Jusque dans les années 60, les tartes flambées n’étaient servies qu’en privé : elles étaient réalisées le jour où l’on cuisait le pain dans les fermes. C’était avant que la restauration s’en empare et avant qu’elle s’exporte dans le monde entier.

En 1998, le chef alsacien Jean-Georges Vongerichten, avait conquis Soho, quartier d’artistes dans le bas de la ville de New York, avec le restaurant Mercer Kitchen où les yuppies et les stars se bousculaient pour savourer ses tartes flambées qui figuraient sur sa carte sous le nom alsatian pizza. La tarte flambée, de Flàmmeküeche, est en fait née du génie inventif de nos ancêtres pour ne pas gaspiller l’énergie : à 300° le four au feu de bois est trop chaud pour cuire le pain. Il le brûlerait. Alors, dans ce laps de temps où la température va descendre à 270°, on en profitait pour abaisser de la pâte à pain, la garnir de fromage blanc, de crème, d’oignons et de lardons. Et pour la déguster avec les doigts en roulant la portion en gros cigare.

Sur sa tarte flambée, Sébastien Schmitt, du restaurant Le clos de la Garenne à Saverne, remplace les oignons par des tiges d’oignons verts / ©S.M.

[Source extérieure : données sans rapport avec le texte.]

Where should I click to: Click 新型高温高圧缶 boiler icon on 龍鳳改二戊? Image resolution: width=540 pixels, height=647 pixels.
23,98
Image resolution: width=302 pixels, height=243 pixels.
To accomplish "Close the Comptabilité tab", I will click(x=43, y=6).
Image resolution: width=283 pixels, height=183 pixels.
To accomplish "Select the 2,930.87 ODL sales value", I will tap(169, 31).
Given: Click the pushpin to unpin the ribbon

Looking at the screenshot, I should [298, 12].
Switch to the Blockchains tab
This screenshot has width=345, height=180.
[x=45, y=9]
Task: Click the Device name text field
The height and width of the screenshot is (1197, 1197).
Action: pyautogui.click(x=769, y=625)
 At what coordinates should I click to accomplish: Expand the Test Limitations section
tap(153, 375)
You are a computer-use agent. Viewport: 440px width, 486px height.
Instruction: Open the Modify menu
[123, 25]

Ma grand-mère avait un four à pain qu’elle allumait le vendredi. Il se trouvait dans un petit local de la ferme appelée s Brannhisel. Ce mot, qui signifie « la petite distillerie », était rempli de vie dès le matin, sitôt la traite terminée, car on y écrémait le lait, on y barattait le beurre. Le vendredi, l’ambiance était rendue fébrile par la cuisson hebdomadaire de pain.

Mamama n’aimait guère que les enfants et les chats lui marchent dans les jambes. Elle élevait la voix et nous reculions dans la cour pour observer comment on nourrissait un feu et comment on roulait la pâte. Nous attendions que vienne la première tarte flambée. Grand-mère l’appelait de Brieli (le gueulard) et c’est vrai qu’il y avait des éclats de voix qui fusaient pour attiser le feu, enfourner et défourner cette tarte à la pâte si croustillante, léchée par les flammes, surmontée du mélange divin : crème, oignons et lardons.

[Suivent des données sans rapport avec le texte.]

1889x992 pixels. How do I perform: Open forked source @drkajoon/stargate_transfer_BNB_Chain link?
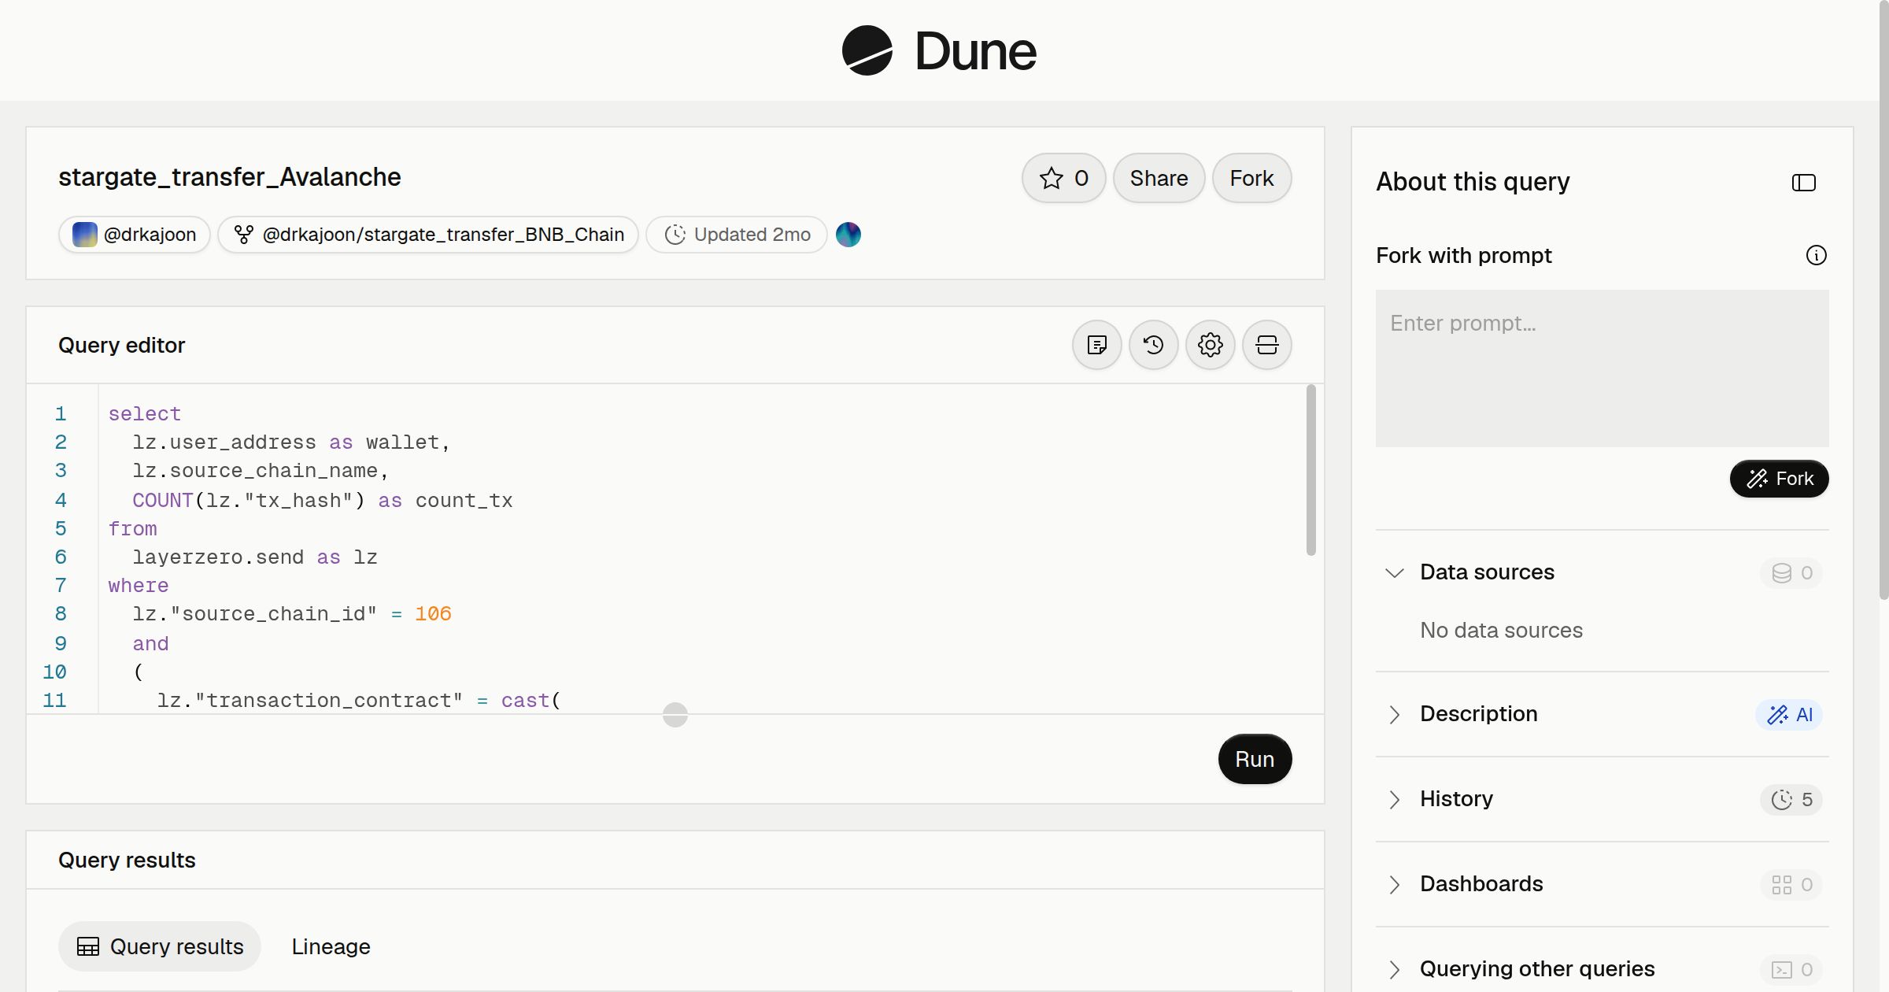pos(428,235)
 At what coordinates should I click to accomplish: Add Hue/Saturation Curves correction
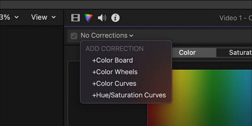pyautogui.click(x=129, y=95)
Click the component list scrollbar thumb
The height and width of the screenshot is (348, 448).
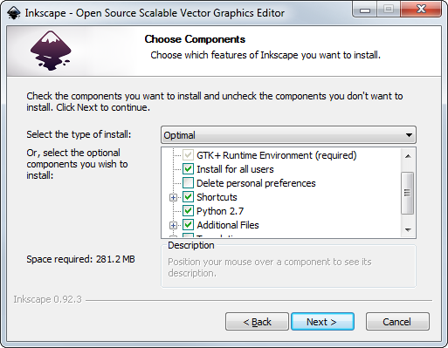[x=408, y=193]
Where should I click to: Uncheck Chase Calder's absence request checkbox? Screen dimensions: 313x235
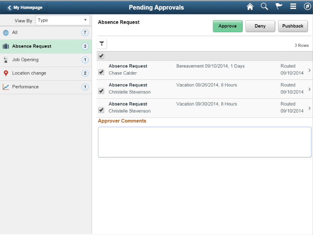coord(101,72)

En 1976, à mes débuts à la télévision régionale comme producteur-présentateur, je proposais comme troisième émission, un « treize minutes » sur la tarte flambée. À l’époque on travaillait encore avec du film et une émission de 13 minutes représentait trois semaines de travail. Cette émission sur la tarte flambée me fit collaborer avec la réalisatrice Olga Poliakoff, sœur de Marina Vlady, Odile Versois et Hélène Vallier, les célèbres Sœurs Poliakoff qui excellaient au cinéma. Olga avait choisi la voie de la réalisation où peu de femmes s’étaient alors hasardées.

La roulette, pour une découpe plus aisée. / ©S.Morgenthaler

Nous avons tourné en novembre 1976 en différents lieux : à Willgottheim, dans le restaurant (l’actuel Oie gourmande) qui appartenait à l’époque à la famille de Bernard Rebstock. Le four à boulanger était placé dans la salle même du restaurant, ce qui permettait de voir des femmes alertes rouler la pâte, enfourner et défourner les tartes. Nous avons également filmé à Weitbruch dans la maison d’Angèle Brevi qui maintenait la tradition de la tarte faite le même jour que la cuisson du pain. L’équipe s’était régalée, d’autant que la maîtresse des lieux nous servit si généreusement en vin blanc que l’équipe garda cet enregistrement gravé dans sa mémoire. Durant les vingt ans qui suivirent, dès que j’étais en tournage avec le cameraman Henri Baleydier, il me disait : « Vain Dieu ! Ce tournage, quelle épopée ! »

Tarte flambée crue prête à l’enfournage. / ©S.Morgenthaler

Ma mémoire a puissamment retenu une excellente tarte flambée mangée dans les années 80 chez le chef André Nold, à Salmbach, village de l’Outre-Forêt. Sa maman avait réalisé une pâte au levain croustillante et la garniture, sans fromage blanc, consistait en une crème double légèrement aigre (Sürrahm), des oignons et des lardons.

J’aime les saveurs vraies et intenses, sans fioritures. Je n’abonde pas dans le sens des rajouts de munster, beurre à l’ail, escargots, champignons et autre. Car l’alchimie fromage blanc, crème, oignons et lardons n’exige pas d’autre support. Mais j’avoue avoir trouvé séduisante une tarte flambée dégustée en 2001 à New York dans le restaurant Actuel que tenait alors Jean-Yves Schillinger. Guidé par son foisonnement d’idées, le chef colmarien avait remplacé la crème par du wasabi, une plante utilisée comme condiment dans la cuisine japonaise et qui a le goût du raifort. À la sortie du four, il avait posé sur la tarte, avant de la servir, des tranches très fines de thon cru qui très vite tiédissait au contact de la tarte chaude. Ce fut très déroutant de manger cette tarte flambée sur fond de gratte-ciels. Je pensais à Marie-Barbe Staebler, ma Mamama depuis longtemps disparue, et j’imaginais sa déroute si elle s’était trouvée à mes côtés à ce moment-là.

Tarte Flambée : une alchimie entre pâte à pain, fromage blanc ou crème, oignons et lardons. / ©S.M.